Data for this exercise:
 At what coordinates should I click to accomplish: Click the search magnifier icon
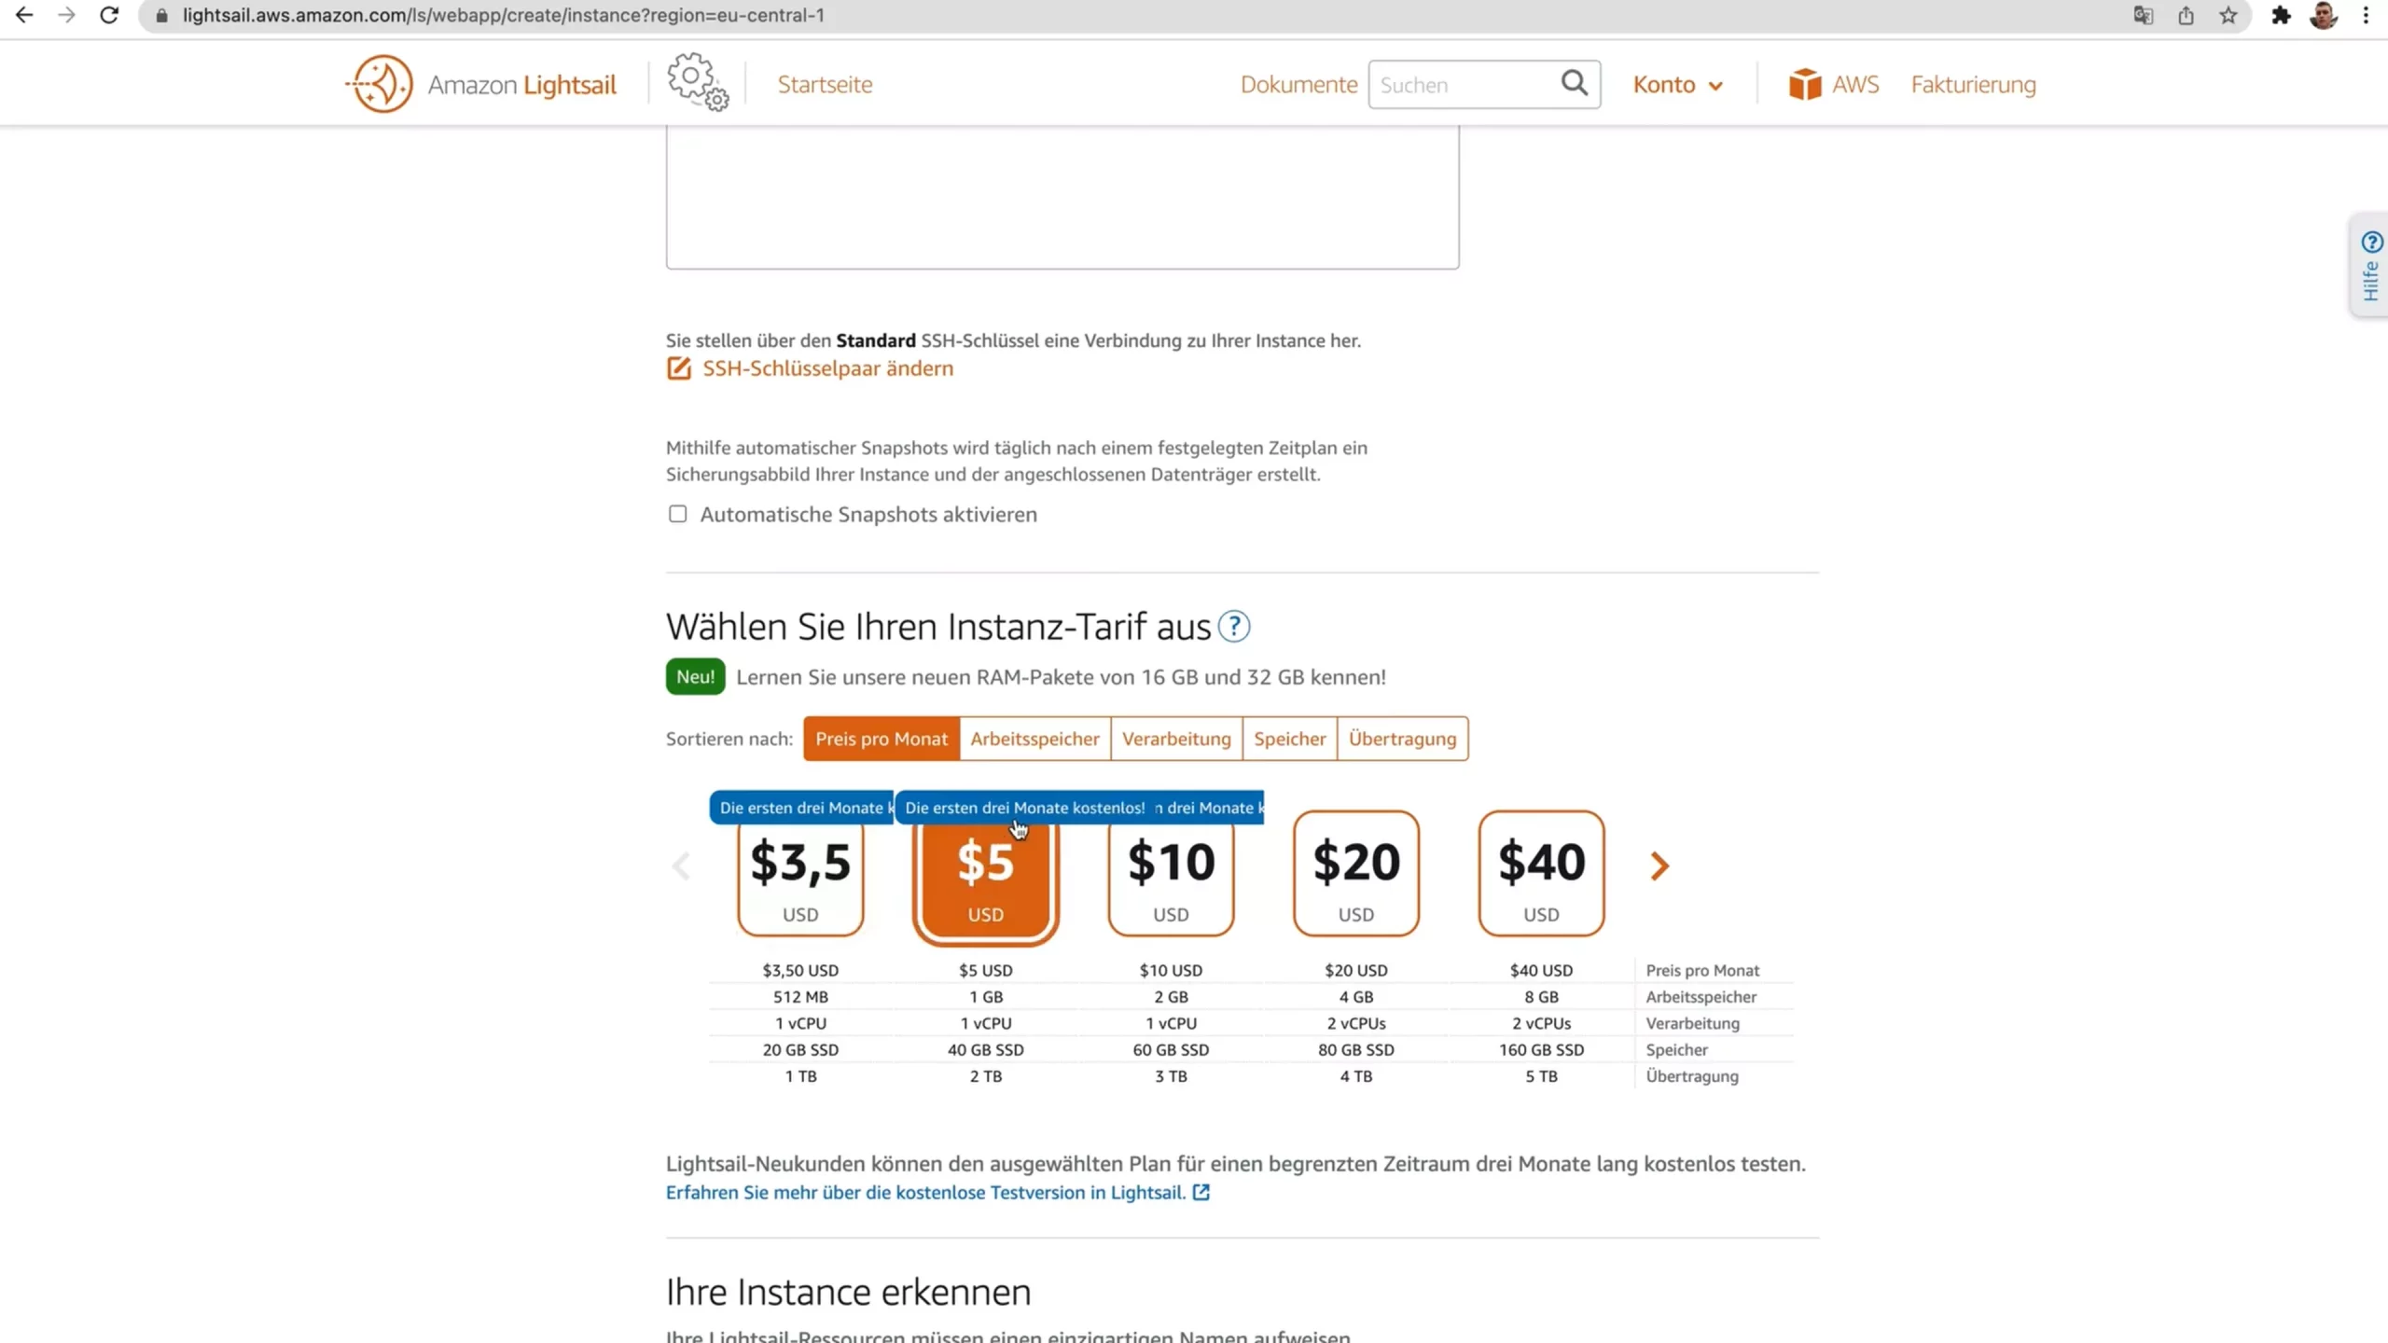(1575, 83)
==
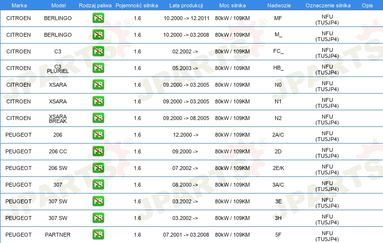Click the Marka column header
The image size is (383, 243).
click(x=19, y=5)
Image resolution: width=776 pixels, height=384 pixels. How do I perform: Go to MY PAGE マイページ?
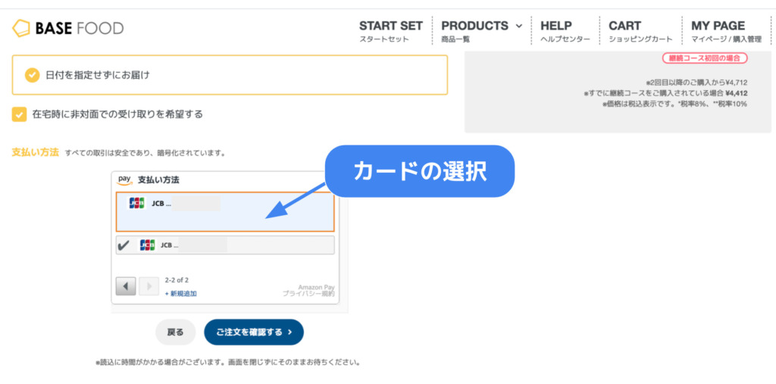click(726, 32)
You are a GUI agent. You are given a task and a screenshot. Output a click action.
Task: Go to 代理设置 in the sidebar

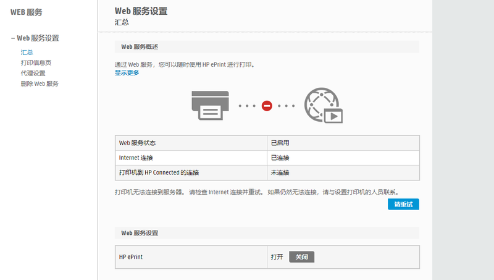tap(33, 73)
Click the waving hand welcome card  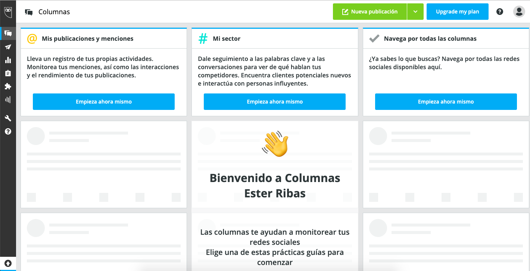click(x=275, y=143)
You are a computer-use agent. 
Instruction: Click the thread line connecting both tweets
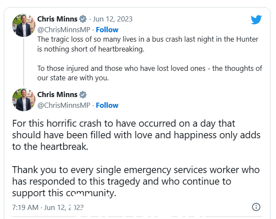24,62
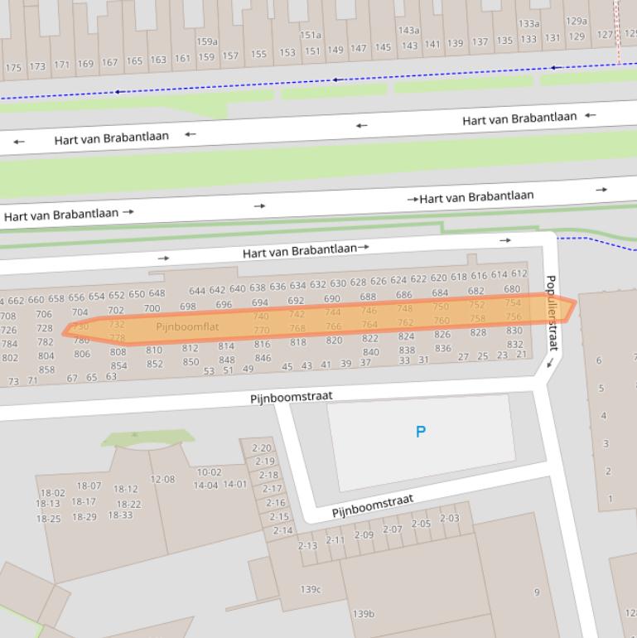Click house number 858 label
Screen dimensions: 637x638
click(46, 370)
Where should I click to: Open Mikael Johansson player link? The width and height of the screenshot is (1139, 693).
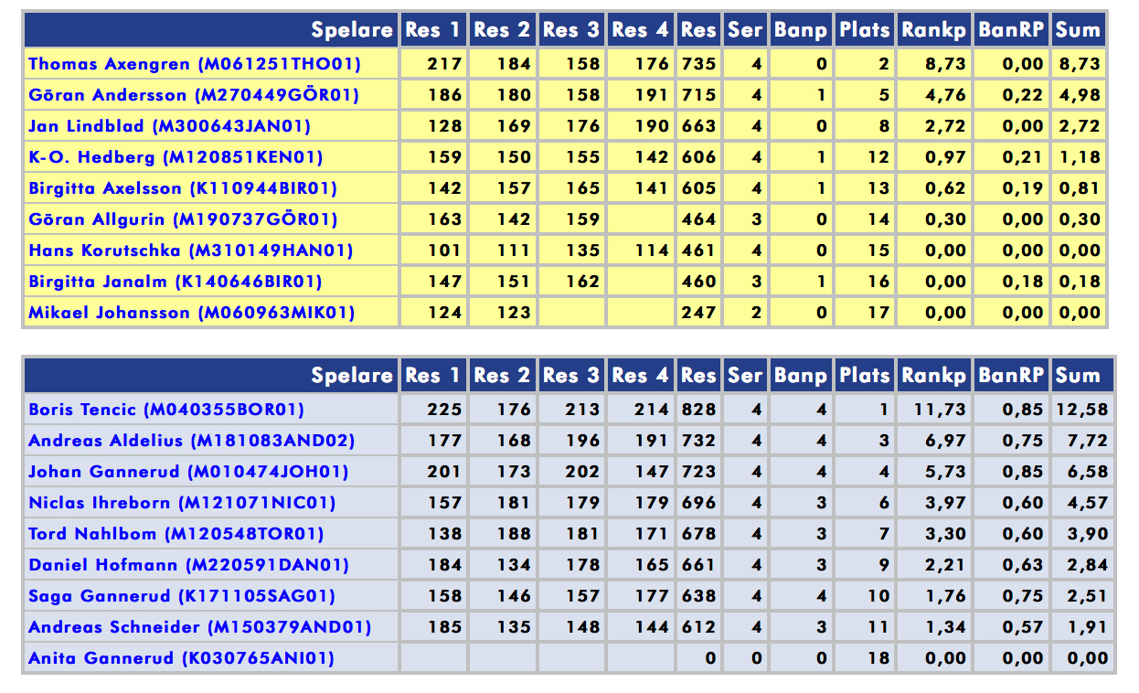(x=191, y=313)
...
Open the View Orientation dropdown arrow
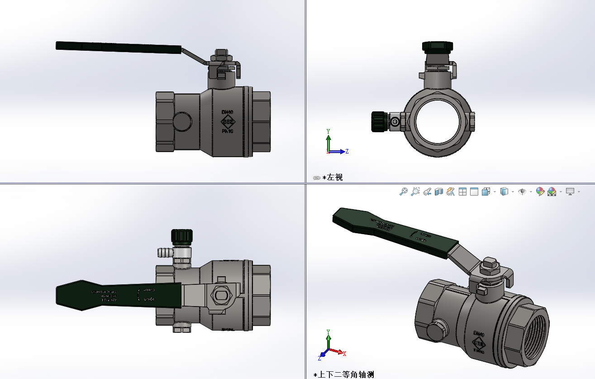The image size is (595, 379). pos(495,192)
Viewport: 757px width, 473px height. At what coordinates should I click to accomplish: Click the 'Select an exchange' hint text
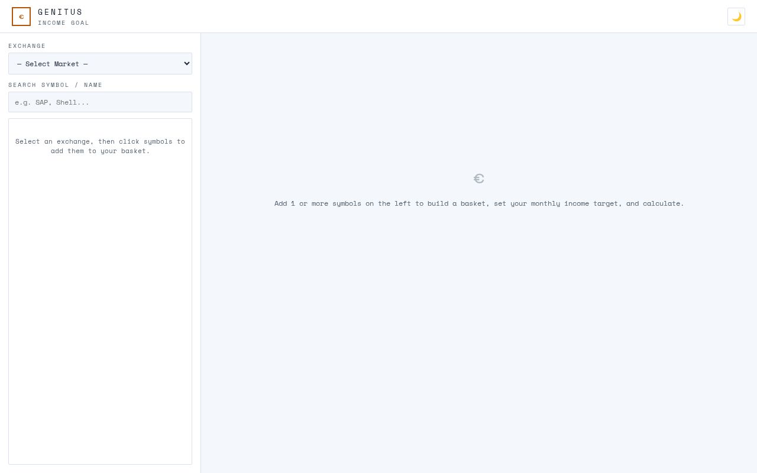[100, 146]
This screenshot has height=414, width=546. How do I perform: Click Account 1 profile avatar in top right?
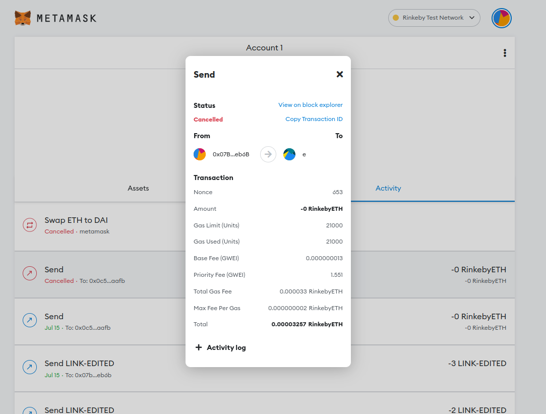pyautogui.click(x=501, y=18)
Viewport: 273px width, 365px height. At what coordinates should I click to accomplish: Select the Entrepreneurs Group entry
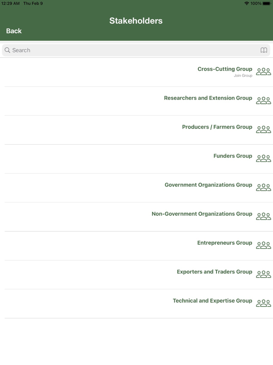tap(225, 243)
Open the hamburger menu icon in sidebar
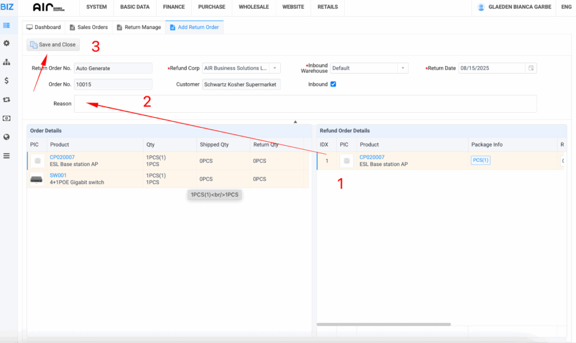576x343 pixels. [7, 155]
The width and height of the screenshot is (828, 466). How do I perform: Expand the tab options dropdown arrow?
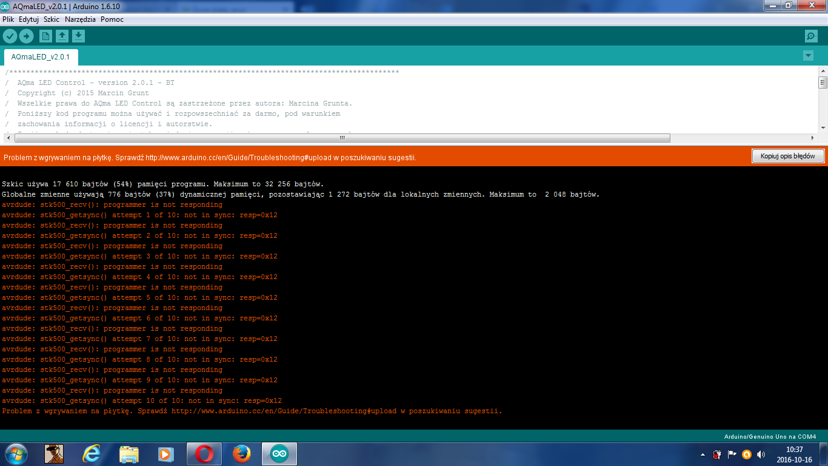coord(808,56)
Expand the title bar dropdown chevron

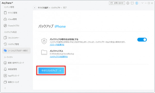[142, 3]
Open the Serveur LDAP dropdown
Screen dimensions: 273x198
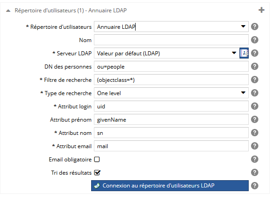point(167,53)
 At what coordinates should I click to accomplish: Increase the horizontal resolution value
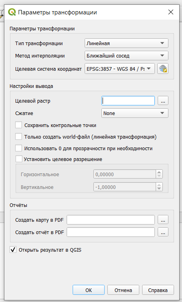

Assignment: For the records above, state how many lines include the string "agent", giving the number and nothing else.

Result of this exercise: 2